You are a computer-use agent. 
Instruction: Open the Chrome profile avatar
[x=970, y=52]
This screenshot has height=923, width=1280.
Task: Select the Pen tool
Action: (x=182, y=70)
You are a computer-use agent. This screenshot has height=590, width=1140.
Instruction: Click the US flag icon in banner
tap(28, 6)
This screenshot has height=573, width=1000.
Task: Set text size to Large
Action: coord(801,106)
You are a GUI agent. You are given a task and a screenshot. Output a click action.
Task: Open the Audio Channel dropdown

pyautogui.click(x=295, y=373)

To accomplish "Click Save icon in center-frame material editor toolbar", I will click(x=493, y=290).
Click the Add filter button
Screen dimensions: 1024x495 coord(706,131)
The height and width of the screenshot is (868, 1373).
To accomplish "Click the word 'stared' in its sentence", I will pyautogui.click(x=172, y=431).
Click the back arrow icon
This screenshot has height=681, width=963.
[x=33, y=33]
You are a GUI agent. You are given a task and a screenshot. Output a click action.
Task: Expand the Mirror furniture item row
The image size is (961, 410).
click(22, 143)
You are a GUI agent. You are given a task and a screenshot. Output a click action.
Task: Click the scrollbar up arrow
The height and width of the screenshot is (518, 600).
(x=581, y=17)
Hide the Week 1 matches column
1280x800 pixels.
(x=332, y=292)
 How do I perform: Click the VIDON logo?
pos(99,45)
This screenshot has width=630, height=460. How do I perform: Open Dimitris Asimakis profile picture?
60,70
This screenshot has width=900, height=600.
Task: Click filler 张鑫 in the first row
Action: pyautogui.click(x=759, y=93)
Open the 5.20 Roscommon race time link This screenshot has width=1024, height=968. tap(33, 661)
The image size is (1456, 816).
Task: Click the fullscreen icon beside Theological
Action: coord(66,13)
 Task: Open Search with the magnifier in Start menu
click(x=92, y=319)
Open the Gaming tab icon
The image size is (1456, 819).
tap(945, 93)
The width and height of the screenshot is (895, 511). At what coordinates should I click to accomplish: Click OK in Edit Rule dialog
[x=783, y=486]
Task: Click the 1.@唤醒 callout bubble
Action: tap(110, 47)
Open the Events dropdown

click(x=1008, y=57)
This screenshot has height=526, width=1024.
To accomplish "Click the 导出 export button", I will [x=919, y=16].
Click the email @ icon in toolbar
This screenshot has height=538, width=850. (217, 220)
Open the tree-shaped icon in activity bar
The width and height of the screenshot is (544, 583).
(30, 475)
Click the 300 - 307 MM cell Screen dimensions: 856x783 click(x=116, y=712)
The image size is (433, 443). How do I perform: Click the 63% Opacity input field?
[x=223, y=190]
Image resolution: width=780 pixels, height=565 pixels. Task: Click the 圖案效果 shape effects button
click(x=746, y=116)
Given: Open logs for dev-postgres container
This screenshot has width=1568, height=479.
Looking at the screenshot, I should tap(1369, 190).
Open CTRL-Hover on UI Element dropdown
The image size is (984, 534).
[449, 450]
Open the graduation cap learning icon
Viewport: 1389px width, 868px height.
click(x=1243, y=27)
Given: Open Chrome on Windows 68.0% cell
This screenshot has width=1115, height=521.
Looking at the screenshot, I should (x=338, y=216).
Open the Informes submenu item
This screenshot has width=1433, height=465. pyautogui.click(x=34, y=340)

________________________________________

- _Exercise_: Return every record above exactly as it appears.

- _Task output_:
You are a computer-use agent. 
Instruction: Open the Chrome profile avatar
[x=970, y=52]
This screenshot has height=923, width=1280.
Task: Select the Pen tool
Action: (x=182, y=70)
You are a computer-use agent. This screenshot has height=590, width=1140.
Instruction: Click the US flag icon in banner
tap(28, 6)
This screenshot has height=573, width=1000.
Task: Set text size to Large
Action: coord(801,106)
You are a GUI agent. You are given a task and a screenshot. Output a click action.
Task: Open the Audio Channel dropdown

pyautogui.click(x=295, y=373)

To accomplish "Click Save icon in center-frame material editor toolbar", I will click(x=493, y=290).
Click the Add filter button
Screen dimensions: 1024x495 coord(706,131)
The height and width of the screenshot is (868, 1373).
To accomplish "Click the word 'stared' in its sentence", I will pyautogui.click(x=172, y=431).
Click the back arrow icon
This screenshot has height=681, width=963.
[x=33, y=33]
You are a GUI agent. You are given a task and a screenshot. Output a click action.
Task: Expand the Mirror furniture item row
The image size is (961, 410).
click(22, 143)
You are a GUI agent. You are given a task and a screenshot. Output a click action.
Task: Click the scrollbar up arrow
The height and width of the screenshot is (518, 600).
(x=581, y=17)
Hide the Week 1 matches column
1280x800 pixels.
(x=332, y=292)
 How do I perform: Click the VIDON logo?
pos(99,45)
This screenshot has width=630, height=460. How do I perform: Open Dimitris Asimakis profile picture?
60,70
This screenshot has width=900, height=600.
Task: Click filler 张鑫 in the first row
Action: pyautogui.click(x=759, y=93)
Open the 5.20 Roscommon race time link This screenshot has width=1024, height=968. tap(33, 661)
The image size is (1456, 816).
Task: Click the fullscreen icon beside Theological
Action: coord(66,13)
 Task: Open Search with the magnifier in Start menu
click(x=92, y=319)
Open the Gaming tab icon
The image size is (1456, 819).
tap(945, 93)
The width and height of the screenshot is (895, 511). At what coordinates should I click to accomplish: Click OK in Edit Rule dialog
[x=783, y=486]
Task: Click the 1.@唤醒 callout bubble
Action: tap(110, 47)
Open the Events dropdown

click(x=1008, y=57)
This screenshot has height=526, width=1024.
To accomplish "Click the 导出 export button", I will [x=919, y=16].
Click the email @ icon in toolbar
This screenshot has height=538, width=850. (217, 220)
Open the tree-shaped icon in activity bar
The width and height of the screenshot is (544, 583).
(30, 475)
Click the 300 - 307 MM cell Screen dimensions: 856x783 click(x=116, y=712)
The image size is (433, 443). How do I perform: Click the 63% Opacity input field?
[x=223, y=190]
Image resolution: width=780 pixels, height=565 pixels. Task: Click the 圖案效果 shape effects button
click(x=746, y=116)
Given: Open logs for dev-postgres container
This screenshot has width=1568, height=479.
Looking at the screenshot, I should tap(1369, 190).
Open CTRL-Hover on UI Element dropdown
The image size is (984, 534).
[449, 450]
Open the graduation cap learning icon
Viewport: 1389px width, 868px height.
click(x=1243, y=27)
Given: Open Chrome on Windows 68.0% cell
This screenshot has width=1115, height=521.
Looking at the screenshot, I should (x=338, y=216).
Open the Informes submenu item
This screenshot has width=1433, height=465. pyautogui.click(x=34, y=340)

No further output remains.